### PROBLEM DETAILS
Convert every line of the material below into a Markdown table with the columns "No." and "Entry." Number the rows in order and omit blank lines.

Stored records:
:::
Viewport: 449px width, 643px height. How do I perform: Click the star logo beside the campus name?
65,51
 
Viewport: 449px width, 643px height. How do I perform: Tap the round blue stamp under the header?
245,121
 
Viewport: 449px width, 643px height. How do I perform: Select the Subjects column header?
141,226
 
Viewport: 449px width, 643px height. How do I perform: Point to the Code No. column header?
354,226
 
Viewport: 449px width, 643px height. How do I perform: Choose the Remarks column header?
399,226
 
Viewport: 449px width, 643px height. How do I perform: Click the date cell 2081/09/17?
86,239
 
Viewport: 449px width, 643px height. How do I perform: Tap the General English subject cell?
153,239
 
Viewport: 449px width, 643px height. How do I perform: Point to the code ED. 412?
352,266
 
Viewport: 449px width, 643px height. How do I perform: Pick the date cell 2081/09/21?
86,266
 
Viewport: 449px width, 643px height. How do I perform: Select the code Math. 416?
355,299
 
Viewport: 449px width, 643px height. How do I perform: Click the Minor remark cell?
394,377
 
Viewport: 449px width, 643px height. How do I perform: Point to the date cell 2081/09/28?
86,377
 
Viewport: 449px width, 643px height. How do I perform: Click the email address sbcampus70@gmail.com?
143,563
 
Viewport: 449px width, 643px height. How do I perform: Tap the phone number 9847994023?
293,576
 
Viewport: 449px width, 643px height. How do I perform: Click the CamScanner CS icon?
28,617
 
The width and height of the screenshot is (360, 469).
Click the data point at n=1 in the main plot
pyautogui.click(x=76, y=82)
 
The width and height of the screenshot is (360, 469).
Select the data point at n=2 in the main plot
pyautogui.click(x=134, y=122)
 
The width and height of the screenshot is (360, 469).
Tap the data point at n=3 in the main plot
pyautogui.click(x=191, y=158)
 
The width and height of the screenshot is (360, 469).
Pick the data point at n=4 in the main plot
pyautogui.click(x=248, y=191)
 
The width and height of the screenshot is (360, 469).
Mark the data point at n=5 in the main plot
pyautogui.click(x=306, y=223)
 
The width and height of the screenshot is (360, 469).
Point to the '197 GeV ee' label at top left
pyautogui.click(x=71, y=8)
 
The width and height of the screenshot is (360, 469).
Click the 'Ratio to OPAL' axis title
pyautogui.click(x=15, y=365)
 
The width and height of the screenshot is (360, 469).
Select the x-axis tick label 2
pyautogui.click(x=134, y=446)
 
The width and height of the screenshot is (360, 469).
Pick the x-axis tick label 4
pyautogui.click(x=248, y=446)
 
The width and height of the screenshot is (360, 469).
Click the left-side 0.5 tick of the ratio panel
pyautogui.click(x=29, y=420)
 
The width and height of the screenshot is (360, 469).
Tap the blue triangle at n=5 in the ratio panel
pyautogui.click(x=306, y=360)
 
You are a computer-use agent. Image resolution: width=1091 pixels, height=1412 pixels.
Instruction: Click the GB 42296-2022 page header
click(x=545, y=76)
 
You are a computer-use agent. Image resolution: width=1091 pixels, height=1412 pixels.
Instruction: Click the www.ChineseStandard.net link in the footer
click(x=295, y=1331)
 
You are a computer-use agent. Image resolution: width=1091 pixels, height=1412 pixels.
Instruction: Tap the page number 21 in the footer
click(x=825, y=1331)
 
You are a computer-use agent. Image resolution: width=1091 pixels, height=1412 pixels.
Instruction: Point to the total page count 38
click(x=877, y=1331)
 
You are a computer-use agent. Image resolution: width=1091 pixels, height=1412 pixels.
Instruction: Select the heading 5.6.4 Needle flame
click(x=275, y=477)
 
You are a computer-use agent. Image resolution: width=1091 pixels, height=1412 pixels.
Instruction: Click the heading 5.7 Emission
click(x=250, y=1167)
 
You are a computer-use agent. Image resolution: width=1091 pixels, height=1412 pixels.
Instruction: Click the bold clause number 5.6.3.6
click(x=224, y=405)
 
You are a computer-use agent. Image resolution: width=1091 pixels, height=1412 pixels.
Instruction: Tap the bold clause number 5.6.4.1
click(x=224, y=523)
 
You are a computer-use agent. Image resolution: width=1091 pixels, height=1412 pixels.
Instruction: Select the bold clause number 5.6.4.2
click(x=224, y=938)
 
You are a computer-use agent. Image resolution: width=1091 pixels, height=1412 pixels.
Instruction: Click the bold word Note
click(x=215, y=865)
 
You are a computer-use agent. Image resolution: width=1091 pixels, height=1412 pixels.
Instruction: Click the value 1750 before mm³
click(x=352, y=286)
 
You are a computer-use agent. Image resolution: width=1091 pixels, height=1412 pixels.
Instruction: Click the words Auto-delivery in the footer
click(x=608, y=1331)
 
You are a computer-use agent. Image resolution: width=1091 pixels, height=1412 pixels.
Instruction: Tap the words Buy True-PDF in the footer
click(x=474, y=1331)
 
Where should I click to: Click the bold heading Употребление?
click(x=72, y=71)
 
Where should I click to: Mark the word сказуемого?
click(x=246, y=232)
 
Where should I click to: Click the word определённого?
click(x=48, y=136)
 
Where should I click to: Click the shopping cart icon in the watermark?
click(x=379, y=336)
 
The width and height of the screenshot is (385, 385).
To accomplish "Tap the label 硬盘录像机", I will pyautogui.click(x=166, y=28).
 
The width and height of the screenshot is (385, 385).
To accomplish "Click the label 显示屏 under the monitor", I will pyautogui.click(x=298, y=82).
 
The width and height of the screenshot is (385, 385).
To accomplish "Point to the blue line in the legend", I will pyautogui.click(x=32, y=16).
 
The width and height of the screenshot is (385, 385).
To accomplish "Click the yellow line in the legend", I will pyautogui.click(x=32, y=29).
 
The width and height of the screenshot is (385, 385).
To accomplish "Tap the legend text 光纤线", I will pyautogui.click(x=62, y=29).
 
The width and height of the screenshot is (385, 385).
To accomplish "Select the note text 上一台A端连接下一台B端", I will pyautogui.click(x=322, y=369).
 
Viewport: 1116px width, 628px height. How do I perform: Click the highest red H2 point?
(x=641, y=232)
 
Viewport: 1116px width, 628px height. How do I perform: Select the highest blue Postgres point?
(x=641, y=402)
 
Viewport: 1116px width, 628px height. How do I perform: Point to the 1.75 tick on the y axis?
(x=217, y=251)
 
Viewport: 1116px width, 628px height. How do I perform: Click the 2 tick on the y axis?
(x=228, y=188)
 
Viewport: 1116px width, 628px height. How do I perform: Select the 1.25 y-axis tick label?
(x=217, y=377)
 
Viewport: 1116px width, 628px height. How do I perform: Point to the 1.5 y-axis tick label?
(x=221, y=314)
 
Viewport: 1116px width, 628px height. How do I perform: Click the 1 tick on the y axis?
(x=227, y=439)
:::
### RESPONSE TO THE TASK
| No. | Entry |
|---|---|
| 1 | Viewport: 449px width, 643px height. How do I perform: Click the star logo beside the campus name? |
| 2 | 65,51 |
| 3 | Viewport: 449px width, 643px height. How do I perform: Tap the round blue stamp under the header? |
| 4 | 245,121 |
| 5 | Viewport: 449px width, 643px height. How do I perform: Select the Subjects column header? |
| 6 | 141,226 |
| 7 | Viewport: 449px width, 643px height. How do I perform: Point to the Code No. column header? |
| 8 | 354,226 |
| 9 | Viewport: 449px width, 643px height. How do I perform: Choose the Remarks column header? |
| 10 | 399,226 |
| 11 | Viewport: 449px width, 643px height. How do I perform: Click the date cell 2081/09/17? |
| 12 | 86,239 |
| 13 | Viewport: 449px width, 643px height. How do I perform: Tap the General English subject cell? |
| 14 | 153,239 |
| 15 | Viewport: 449px width, 643px height. How do I perform: Point to the code ED. 412? |
| 16 | 352,266 |
| 17 | Viewport: 449px width, 643px height. How do I perform: Pick the date cell 2081/09/21? |
| 18 | 86,266 |
| 19 | Viewport: 449px width, 643px height. How do I perform: Select the code Math. 416? |
| 20 | 355,299 |
| 21 | Viewport: 449px width, 643px height. How do I perform: Click the Minor remark cell? |
| 22 | 394,377 |
| 23 | Viewport: 449px width, 643px height. How do I perform: Point to the date cell 2081/09/28? |
| 24 | 86,377 |
| 25 | Viewport: 449px width, 643px height. How do I perform: Click the email address sbcampus70@gmail.com? |
| 26 | 143,563 |
| 27 | Viewport: 449px width, 643px height. How do I perform: Tap the phone number 9847994023? |
| 28 | 293,576 |
| 29 | Viewport: 449px width, 643px height. How do I perform: Click the CamScanner CS icon? |
| 30 | 28,617 |
| 31 | The width and height of the screenshot is (360, 469). |
| 32 | Click the data point at n=1 in the main plot |
| 33 | pyautogui.click(x=76, y=82) |
| 34 | The width and height of the screenshot is (360, 469). |
| 35 | Select the data point at n=2 in the main plot |
| 36 | pyautogui.click(x=134, y=122) |
| 37 | The width and height of the screenshot is (360, 469). |
| 38 | Tap the data point at n=3 in the main plot |
| 39 | pyautogui.click(x=191, y=158) |
| 40 | The width and height of the screenshot is (360, 469). |
| 41 | Pick the data point at n=4 in the main plot |
| 42 | pyautogui.click(x=248, y=191) |
| 43 | The width and height of the screenshot is (360, 469). |
| 44 | Mark the data point at n=5 in the main plot |
| 45 | pyautogui.click(x=306, y=223) |
| 46 | The width and height of the screenshot is (360, 469). |
| 47 | Point to the '197 GeV ee' label at top left |
| 48 | pyautogui.click(x=71, y=8) |
| 49 | The width and height of the screenshot is (360, 469). |
| 50 | Click the 'Ratio to OPAL' axis title |
| 51 | pyautogui.click(x=15, y=365) |
| 52 | The width and height of the screenshot is (360, 469). |
| 53 | Select the x-axis tick label 2 |
| 54 | pyautogui.click(x=134, y=446) |
| 55 | The width and height of the screenshot is (360, 469). |
| 56 | Pick the x-axis tick label 4 |
| 57 | pyautogui.click(x=248, y=446) |
| 58 | The width and height of the screenshot is (360, 469). |
| 59 | Click the left-side 0.5 tick of the ratio panel |
| 60 | pyautogui.click(x=29, y=420) |
| 61 | The width and height of the screenshot is (360, 469). |
| 62 | Tap the blue triangle at n=5 in the ratio panel |
| 63 | pyautogui.click(x=306, y=360) |
| 64 | You are a computer-use agent. Image resolution: width=1091 pixels, height=1412 pixels. |
| 65 | Instruction: Click the GB 42296-2022 page header |
| 66 | click(x=545, y=76) |
| 67 | You are a computer-use agent. Image resolution: width=1091 pixels, height=1412 pixels. |
| 68 | Instruction: Click the www.ChineseStandard.net link in the footer |
| 69 | click(x=295, y=1331) |
| 70 | You are a computer-use agent. Image resolution: width=1091 pixels, height=1412 pixels. |
| 71 | Instruction: Tap the page number 21 in the footer |
| 72 | click(x=825, y=1331) |
| 73 | You are a computer-use agent. Image resolution: width=1091 pixels, height=1412 pixels. |
| 74 | Instruction: Point to the total page count 38 |
| 75 | click(x=877, y=1331) |
| 76 | You are a computer-use agent. Image resolution: width=1091 pixels, height=1412 pixels. |
| 77 | Instruction: Select the heading 5.6.4 Needle flame |
| 78 | click(x=275, y=477) |
| 79 | You are a computer-use agent. Image resolution: width=1091 pixels, height=1412 pixels. |
| 80 | Instruction: Click the heading 5.7 Emission |
| 81 | click(x=250, y=1167) |
| 82 | You are a computer-use agent. Image resolution: width=1091 pixels, height=1412 pixels. |
| 83 | Instruction: Click the bold clause number 5.6.3.6 |
| 84 | click(x=224, y=405) |
| 85 | You are a computer-use agent. Image resolution: width=1091 pixels, height=1412 pixels. |
| 86 | Instruction: Tap the bold clause number 5.6.4.1 |
| 87 | click(x=224, y=523) |
| 88 | You are a computer-use agent. Image resolution: width=1091 pixels, height=1412 pixels. |
| 89 | Instruction: Select the bold clause number 5.6.4.2 |
| 90 | click(x=224, y=938) |
| 91 | You are a computer-use agent. Image resolution: width=1091 pixels, height=1412 pixels. |
| 92 | Instruction: Click the bold word Note |
| 93 | click(x=215, y=865) |
| 94 | You are a computer-use agent. Image resolution: width=1091 pixels, height=1412 pixels. |
| 95 | Instruction: Click the value 1750 before mm³ |
| 96 | click(x=352, y=286) |
| 97 | You are a computer-use agent. Image resolution: width=1091 pixels, height=1412 pixels. |
| 98 | Instruction: Click the words Auto-delivery in the footer |
| 99 | click(x=608, y=1331) |
| 100 | You are a computer-use agent. Image resolution: width=1091 pixels, height=1412 pixels. |
| 101 | Instruction: Tap the words Buy True-PDF in the footer |
| 102 | click(x=474, y=1331) |
| 103 | Where should I click to: Click the bold heading Употребление? |
| 104 | click(x=72, y=71) |
| 105 | Where should I click to: Mark the word сказуемого? |
| 106 | click(x=246, y=232) |
| 107 | Where should I click to: Click the word определённого? |
| 108 | click(x=48, y=136) |
| 109 | Where should I click to: Click the shopping cart icon in the watermark? |
| 110 | click(x=379, y=336) |
| 111 | The width and height of the screenshot is (385, 385). |
| 112 | To accomplish "Tap the label 硬盘录像机", I will pyautogui.click(x=166, y=28). |
| 113 | The width and height of the screenshot is (385, 385). |
| 114 | To accomplish "Click the label 显示屏 under the monitor", I will pyautogui.click(x=298, y=82). |
| 115 | The width and height of the screenshot is (385, 385). |
| 116 | To accomplish "Point to the blue line in the legend", I will pyautogui.click(x=32, y=16). |
| 117 | The width and height of the screenshot is (385, 385). |
| 118 | To accomplish "Click the yellow line in the legend", I will pyautogui.click(x=32, y=29). |
| 119 | The width and height of the screenshot is (385, 385). |
| 120 | To accomplish "Tap the legend text 光纤线", I will pyautogui.click(x=62, y=29). |
| 121 | The width and height of the screenshot is (385, 385). |
| 122 | To accomplish "Select the note text 上一台A端连接下一台B端", I will pyautogui.click(x=322, y=369). |
| 123 | Viewport: 1116px width, 628px height. How do I perform: Click the highest red H2 point? |
| 124 | (x=641, y=232) |
| 125 | Viewport: 1116px width, 628px height. How do I perform: Select the highest blue Postgres point? |
| 126 | (x=641, y=402) |
| 127 | Viewport: 1116px width, 628px height. How do I perform: Point to the 1.75 tick on the y axis? |
| 128 | (x=217, y=251) |
| 129 | Viewport: 1116px width, 628px height. How do I perform: Click the 2 tick on the y axis? |
| 130 | (x=228, y=188) |
| 131 | Viewport: 1116px width, 628px height. How do I perform: Select the 1.25 y-axis tick label? |
| 132 | (x=217, y=377) |
| 133 | Viewport: 1116px width, 628px height. How do I perform: Point to the 1.5 y-axis tick label? |
| 134 | (x=221, y=314) |
| 135 | Viewport: 1116px width, 628px height. How do I perform: Click the 1 tick on the y axis? |
| 136 | (x=227, y=439) |